**Goal**
Convert the listing into a Markdown table with the columns Row and Listing line. Begin at the line that contains "Where should I click to: Click the green", stop after the line that contains "pyautogui.click(x=91, y=23)", skip blank lines, and leave out the pictures.

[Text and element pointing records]

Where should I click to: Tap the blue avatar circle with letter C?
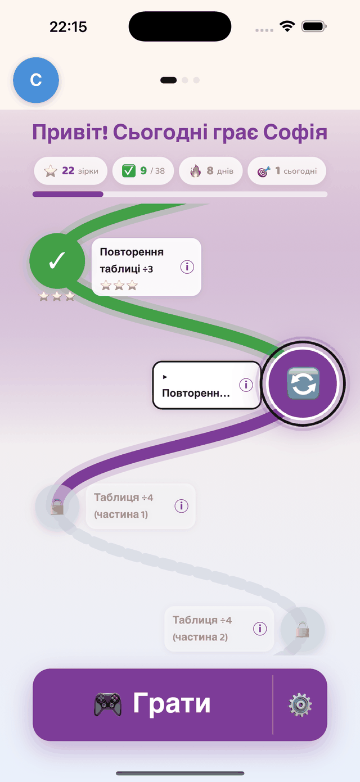[36, 80]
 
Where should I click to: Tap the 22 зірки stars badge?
[70, 171]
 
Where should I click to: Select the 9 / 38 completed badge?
[143, 171]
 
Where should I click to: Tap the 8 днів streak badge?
[211, 171]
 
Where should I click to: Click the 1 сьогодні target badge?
[287, 171]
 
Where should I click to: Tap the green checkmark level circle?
[57, 261]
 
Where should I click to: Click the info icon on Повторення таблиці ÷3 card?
[187, 267]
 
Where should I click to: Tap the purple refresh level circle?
[303, 383]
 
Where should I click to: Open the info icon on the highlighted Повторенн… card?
[246, 385]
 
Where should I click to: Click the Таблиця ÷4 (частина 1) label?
[124, 506]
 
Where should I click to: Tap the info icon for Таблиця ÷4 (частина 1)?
[182, 506]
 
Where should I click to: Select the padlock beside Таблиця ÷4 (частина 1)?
[57, 507]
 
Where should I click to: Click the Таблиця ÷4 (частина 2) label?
[202, 629]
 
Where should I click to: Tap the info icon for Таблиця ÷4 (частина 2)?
[260, 629]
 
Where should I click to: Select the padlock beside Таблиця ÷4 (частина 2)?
[303, 630]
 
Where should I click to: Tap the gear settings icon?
[300, 705]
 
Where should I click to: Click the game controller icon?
[108, 704]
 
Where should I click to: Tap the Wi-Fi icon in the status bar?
[287, 26]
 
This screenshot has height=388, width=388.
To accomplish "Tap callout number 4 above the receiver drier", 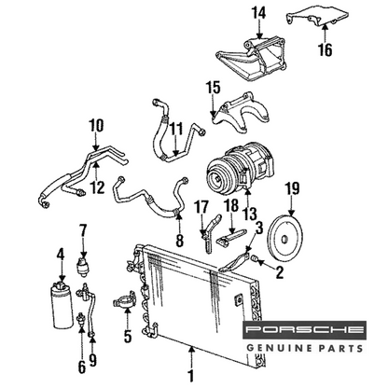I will click(x=62, y=252).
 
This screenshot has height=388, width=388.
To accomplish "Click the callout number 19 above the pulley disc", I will click(x=292, y=191).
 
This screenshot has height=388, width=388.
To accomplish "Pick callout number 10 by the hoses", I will click(x=95, y=125).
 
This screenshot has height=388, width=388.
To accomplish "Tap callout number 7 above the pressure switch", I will click(x=83, y=229).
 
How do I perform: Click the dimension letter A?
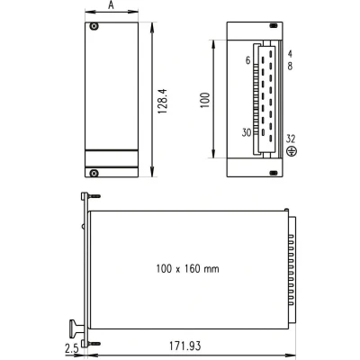(x=111, y=5)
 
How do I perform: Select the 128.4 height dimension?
(x=162, y=101)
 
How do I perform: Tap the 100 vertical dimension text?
(x=205, y=101)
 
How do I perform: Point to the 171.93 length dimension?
(x=184, y=346)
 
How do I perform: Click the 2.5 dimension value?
(x=72, y=348)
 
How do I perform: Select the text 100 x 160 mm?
(x=187, y=268)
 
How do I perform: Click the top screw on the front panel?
(x=94, y=26)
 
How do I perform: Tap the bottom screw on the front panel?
(x=94, y=173)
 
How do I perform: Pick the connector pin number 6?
(x=248, y=60)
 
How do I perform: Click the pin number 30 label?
(x=247, y=132)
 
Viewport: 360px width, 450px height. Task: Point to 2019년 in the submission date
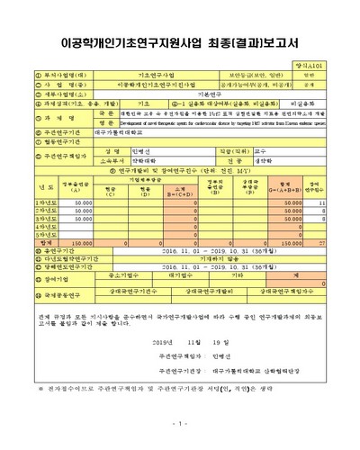(166, 342)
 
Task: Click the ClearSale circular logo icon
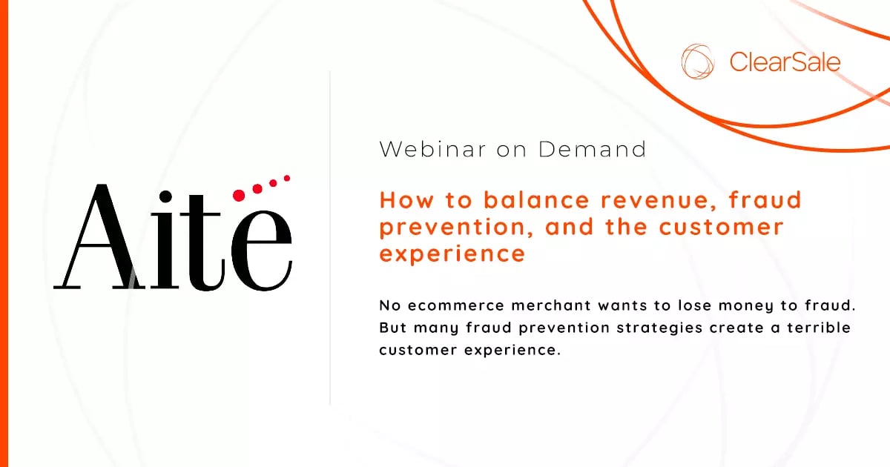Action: (698, 62)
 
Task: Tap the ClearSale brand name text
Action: (785, 62)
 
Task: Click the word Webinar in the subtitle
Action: (432, 149)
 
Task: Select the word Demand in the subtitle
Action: (592, 149)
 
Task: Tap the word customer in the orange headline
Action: (721, 227)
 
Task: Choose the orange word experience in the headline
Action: (452, 254)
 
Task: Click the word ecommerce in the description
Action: (456, 305)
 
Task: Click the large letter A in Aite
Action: (99, 237)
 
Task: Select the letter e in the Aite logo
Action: (261, 251)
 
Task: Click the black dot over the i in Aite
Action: (165, 196)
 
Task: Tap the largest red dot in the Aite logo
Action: (239, 196)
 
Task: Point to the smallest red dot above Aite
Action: (287, 179)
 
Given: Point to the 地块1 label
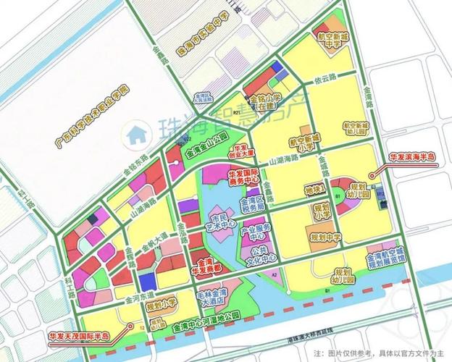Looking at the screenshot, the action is point(314,190).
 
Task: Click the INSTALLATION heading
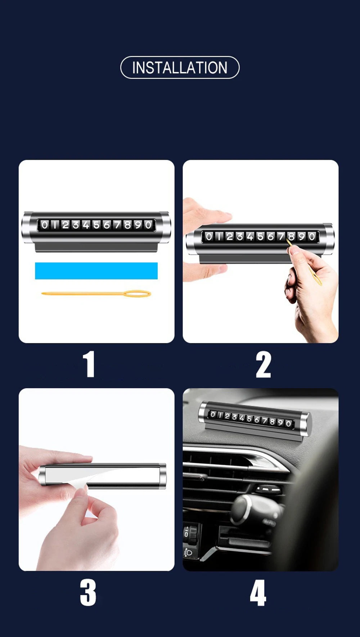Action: click(180, 68)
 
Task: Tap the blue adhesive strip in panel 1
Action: click(96, 271)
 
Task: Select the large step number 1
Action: click(89, 364)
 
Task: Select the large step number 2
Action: click(263, 365)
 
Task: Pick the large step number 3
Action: click(88, 592)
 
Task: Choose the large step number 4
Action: click(258, 592)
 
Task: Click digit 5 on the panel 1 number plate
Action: click(96, 225)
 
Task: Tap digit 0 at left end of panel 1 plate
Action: click(44, 225)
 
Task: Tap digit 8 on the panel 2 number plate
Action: click(291, 236)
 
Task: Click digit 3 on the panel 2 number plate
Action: click(239, 236)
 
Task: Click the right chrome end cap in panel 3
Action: click(162, 476)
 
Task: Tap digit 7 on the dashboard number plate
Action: click(265, 420)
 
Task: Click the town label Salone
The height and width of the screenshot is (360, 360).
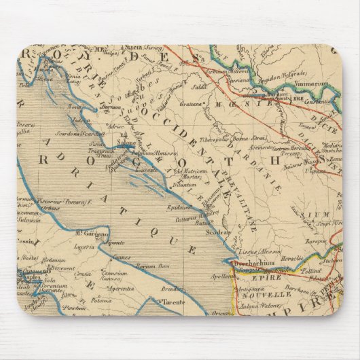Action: tap(127, 143)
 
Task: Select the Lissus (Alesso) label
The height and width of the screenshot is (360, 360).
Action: tap(255, 251)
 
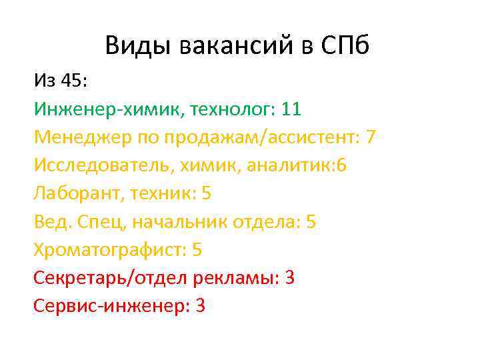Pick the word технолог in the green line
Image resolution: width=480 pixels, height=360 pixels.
231,109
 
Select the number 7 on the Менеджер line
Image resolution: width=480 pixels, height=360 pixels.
371,137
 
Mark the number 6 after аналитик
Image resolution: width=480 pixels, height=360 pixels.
342,165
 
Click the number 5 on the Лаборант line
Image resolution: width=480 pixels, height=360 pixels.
206,193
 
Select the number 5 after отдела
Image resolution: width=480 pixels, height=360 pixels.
311,222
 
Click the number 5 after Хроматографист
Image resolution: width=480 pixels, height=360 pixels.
197,250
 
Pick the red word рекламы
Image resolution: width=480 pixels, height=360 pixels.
234,278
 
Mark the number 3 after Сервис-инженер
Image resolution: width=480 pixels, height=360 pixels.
201,306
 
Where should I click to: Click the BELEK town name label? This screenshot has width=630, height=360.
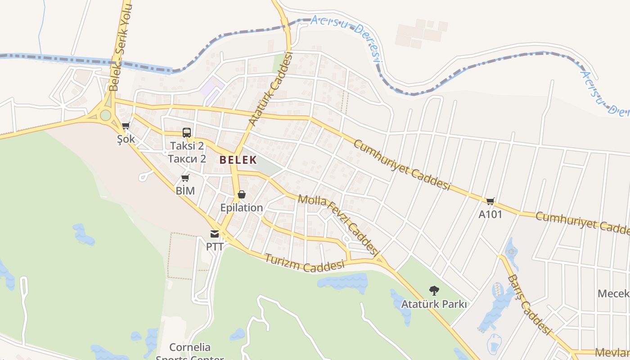point(238,160)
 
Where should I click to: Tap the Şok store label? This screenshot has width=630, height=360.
point(126,139)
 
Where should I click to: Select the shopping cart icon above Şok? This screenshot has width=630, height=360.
point(126,126)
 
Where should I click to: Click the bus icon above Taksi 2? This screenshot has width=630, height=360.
point(187,132)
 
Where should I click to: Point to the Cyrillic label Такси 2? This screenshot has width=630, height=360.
point(187,158)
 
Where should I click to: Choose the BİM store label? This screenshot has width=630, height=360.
point(185,191)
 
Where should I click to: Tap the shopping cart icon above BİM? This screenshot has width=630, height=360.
point(185,178)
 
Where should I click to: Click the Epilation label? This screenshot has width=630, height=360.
point(242,207)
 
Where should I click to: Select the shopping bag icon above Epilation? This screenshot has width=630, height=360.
point(242,194)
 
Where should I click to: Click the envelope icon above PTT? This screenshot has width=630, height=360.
point(215,234)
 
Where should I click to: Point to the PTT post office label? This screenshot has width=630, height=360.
point(215,247)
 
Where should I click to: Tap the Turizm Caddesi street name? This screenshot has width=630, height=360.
point(304,263)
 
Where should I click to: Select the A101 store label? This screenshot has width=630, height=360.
point(490,214)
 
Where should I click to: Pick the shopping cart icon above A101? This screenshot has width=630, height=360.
point(490,201)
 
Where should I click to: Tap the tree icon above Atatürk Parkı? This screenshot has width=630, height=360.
point(434,291)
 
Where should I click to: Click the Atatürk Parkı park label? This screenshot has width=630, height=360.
point(434,304)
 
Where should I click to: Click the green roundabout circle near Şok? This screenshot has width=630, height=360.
point(105,115)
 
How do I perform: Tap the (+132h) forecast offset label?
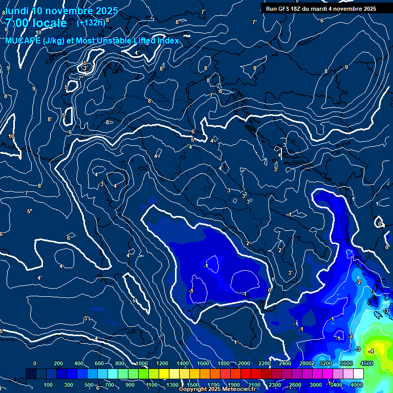pyautogui.click(x=91, y=23)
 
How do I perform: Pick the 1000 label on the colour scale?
pyautogui.click(x=141, y=363)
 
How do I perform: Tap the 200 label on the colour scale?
pyautogui.click(x=58, y=363)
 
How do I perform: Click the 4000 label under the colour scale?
pyautogui.click(x=357, y=385)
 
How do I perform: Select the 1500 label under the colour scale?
pyautogui.click(x=193, y=385)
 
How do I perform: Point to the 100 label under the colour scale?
pyautogui.click(x=48, y=385)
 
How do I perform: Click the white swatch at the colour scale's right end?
pyautogui.click(x=358, y=374)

**Task response**
| Row | Listing line |
|---|---|
| 1 | Where should I click to: Click the green roundabout circle near Şok? This screenshot has width=630, height=360. |
| 2 | point(105,115) |
| 3 | How do I perform: Tap the (+132h) forecast offset label? |
| 4 | pyautogui.click(x=91, y=23) |